Teils schwerer Verlauf

Zahl der Erkrankten nach McDonald‘s-Besuch steigt

Ausland
14.11.2024 19:49
Porträt von krone.at
Von krone.at

Der Ausbruch von Kolibakterien beim Fastfoodriesen McDonald's in den USA hat deutlich mehr Erkrankte zur Folge als ursprünglich angenommen. Die Zahl der Betroffenen ist bereits auf über 100 gestiegen – viele leiden unter einem schweren Krankheitsverlauf.

In nicht weniger als 14 US-Bundesstaaten sind Personen nach dem Konsum des beliebten Quarter-Pounders erkrankt. Schuld waren laut US-Gesundheitsbehörde CDC vorgeschnittene Zwiebeln, durch die die Koli-Bakterien verbreitet wurden. Mindestens 34 Betroffene mussten aufgrund der Erkrankung im Krankenhaus behandelt werden, eine ältere Person verstarb bereits.

Gefährliches HUS-Syndrom bei einigen Betroffenen
Während die Erkrankung an sich schon unangenehm ist, traf es vier Personen besonders schlimm. Sie leiden infolge der Infektion am Hämolytisch-urämische Syndrom (HUS), welches zu akutem Nierenversagen führen und tödlich sein kann, teilte die US-Lebensmittelbehörde FDA am Mittwoch mit.

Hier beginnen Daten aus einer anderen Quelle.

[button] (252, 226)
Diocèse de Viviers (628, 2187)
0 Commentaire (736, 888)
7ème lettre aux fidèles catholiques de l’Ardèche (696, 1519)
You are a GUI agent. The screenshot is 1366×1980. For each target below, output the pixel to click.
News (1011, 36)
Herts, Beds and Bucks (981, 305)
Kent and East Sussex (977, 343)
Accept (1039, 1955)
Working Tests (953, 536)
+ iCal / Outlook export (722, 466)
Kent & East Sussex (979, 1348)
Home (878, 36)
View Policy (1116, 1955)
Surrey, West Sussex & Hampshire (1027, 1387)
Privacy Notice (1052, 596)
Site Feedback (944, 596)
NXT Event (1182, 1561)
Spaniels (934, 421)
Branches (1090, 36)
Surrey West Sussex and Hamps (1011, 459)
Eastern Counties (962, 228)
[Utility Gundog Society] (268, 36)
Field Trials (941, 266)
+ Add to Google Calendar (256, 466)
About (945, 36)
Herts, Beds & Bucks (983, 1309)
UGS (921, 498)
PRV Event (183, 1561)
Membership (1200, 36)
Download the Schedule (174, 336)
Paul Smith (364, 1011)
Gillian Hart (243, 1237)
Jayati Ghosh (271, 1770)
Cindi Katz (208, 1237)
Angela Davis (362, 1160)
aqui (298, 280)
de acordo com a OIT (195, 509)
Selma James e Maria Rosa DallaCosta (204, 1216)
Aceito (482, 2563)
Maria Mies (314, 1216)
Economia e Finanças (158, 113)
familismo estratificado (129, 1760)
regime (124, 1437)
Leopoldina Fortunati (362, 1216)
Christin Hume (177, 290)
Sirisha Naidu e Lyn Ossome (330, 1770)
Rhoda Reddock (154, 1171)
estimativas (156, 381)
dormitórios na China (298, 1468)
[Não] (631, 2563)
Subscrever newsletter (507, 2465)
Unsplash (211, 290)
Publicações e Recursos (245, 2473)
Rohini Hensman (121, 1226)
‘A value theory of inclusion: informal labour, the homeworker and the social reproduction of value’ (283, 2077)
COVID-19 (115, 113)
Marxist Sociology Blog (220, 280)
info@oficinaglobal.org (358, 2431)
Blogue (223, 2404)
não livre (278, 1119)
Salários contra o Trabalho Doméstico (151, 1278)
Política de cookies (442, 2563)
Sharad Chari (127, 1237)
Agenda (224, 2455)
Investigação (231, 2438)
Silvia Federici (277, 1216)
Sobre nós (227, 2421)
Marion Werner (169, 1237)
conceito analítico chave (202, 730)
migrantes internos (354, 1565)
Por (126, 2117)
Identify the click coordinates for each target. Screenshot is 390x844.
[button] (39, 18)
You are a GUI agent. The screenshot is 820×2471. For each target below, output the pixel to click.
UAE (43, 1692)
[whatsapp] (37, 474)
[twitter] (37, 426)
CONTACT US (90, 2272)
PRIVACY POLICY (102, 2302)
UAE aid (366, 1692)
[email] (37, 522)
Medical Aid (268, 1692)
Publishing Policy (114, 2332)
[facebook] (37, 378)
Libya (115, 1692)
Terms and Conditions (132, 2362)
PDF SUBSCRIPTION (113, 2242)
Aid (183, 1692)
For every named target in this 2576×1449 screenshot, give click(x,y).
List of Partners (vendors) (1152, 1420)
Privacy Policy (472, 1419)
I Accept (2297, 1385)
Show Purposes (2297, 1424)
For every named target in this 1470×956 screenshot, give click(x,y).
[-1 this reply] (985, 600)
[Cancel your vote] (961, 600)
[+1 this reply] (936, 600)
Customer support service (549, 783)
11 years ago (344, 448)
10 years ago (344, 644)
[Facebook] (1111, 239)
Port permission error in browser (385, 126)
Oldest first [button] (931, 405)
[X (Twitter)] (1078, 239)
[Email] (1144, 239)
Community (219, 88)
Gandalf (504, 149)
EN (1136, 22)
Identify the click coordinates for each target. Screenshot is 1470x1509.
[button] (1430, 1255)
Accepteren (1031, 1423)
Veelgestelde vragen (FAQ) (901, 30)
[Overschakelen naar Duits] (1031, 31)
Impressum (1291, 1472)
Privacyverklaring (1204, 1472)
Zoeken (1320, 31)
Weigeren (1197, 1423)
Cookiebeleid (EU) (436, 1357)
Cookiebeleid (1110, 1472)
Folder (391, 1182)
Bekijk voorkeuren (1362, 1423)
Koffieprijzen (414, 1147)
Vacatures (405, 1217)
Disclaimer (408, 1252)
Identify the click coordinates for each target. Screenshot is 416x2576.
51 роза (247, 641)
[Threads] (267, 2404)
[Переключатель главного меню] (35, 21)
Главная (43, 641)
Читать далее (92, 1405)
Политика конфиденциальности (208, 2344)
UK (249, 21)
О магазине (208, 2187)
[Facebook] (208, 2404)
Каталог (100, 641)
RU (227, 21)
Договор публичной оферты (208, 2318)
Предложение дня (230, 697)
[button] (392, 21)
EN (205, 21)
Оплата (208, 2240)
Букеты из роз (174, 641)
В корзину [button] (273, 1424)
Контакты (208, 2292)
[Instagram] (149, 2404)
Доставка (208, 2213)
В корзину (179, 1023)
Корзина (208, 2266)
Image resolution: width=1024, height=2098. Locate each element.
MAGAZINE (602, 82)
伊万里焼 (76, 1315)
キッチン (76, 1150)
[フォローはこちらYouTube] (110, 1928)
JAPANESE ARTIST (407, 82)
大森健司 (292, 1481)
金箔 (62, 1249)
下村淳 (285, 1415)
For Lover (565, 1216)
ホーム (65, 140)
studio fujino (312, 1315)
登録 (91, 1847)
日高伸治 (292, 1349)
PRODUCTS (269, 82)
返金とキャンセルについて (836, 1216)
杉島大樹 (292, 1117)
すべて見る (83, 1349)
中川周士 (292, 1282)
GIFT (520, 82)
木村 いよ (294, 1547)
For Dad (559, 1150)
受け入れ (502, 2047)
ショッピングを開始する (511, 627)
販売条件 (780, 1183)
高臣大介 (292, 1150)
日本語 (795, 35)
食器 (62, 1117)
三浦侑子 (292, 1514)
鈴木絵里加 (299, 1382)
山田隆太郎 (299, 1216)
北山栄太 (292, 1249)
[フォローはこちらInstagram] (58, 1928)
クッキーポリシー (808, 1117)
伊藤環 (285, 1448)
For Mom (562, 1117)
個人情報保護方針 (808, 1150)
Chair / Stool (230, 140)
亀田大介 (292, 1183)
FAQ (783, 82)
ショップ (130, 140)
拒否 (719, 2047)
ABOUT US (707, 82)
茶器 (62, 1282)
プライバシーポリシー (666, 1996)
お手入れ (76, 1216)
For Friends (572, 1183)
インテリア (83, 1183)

Ausbruchsursache wohl klar
Dass der Ausbruch tatsächlich auf den McDonald‘s-Besuch zurückzuführen ist, zeigen auch die Ermittlungen der Behörden. 99 Prozent der Befragten gaben an, kurz zuvor dort einen Quarter-Pounder konsumiert zu haben. Nun werden noch diverse Zwiebel- und Umweltproben untersucht, um eine mögliche andere Ursache final ausschließen zu können.

Das Unternehmen traf der Skandal hart; kurz nach Bekanntwerden des Ausbruchs brach der Aktienkurs kurzfristig ein, der beliebte Burger wurde kurzerhand aus dem Sortiment genommen und wurde danach auch nur noch ohne Zwiebeln angeboten. Die Fast-Food-Kette kündigte zudem an, in Zukunft keine Zwiebel-Produkte des Zulieferers Taylor Farms beziehen zu wollen.

Infektion mit schweren Folgen
Eine Infektion mit Escherichia coli (kurz: E. coli), insbesondere von pathogenen Stämmen wie EHEC, führt meist zu Magen-Darm-Beschwerden. Typische Symptome sind Übelkeit, Bauchschmerzen, Durchfall und gelegentlich Erbrechen. In schwereren Fällen kann es zu blutigem Durchfall und Fieber kommen.

Bei bestimmten E. coli-Typen, insbesondere EHEC, besteht das Risiko schwerwiegender Komplikationen wie dem hämolytisch-urämischen Syndrom (HUS), das Nierenversagen, Blutarmut und neurologische Probleme verursachen kann. Besonders gefährdet sind Kinder, ältere Menschen und Personen mit geschwächtem Immunsystem.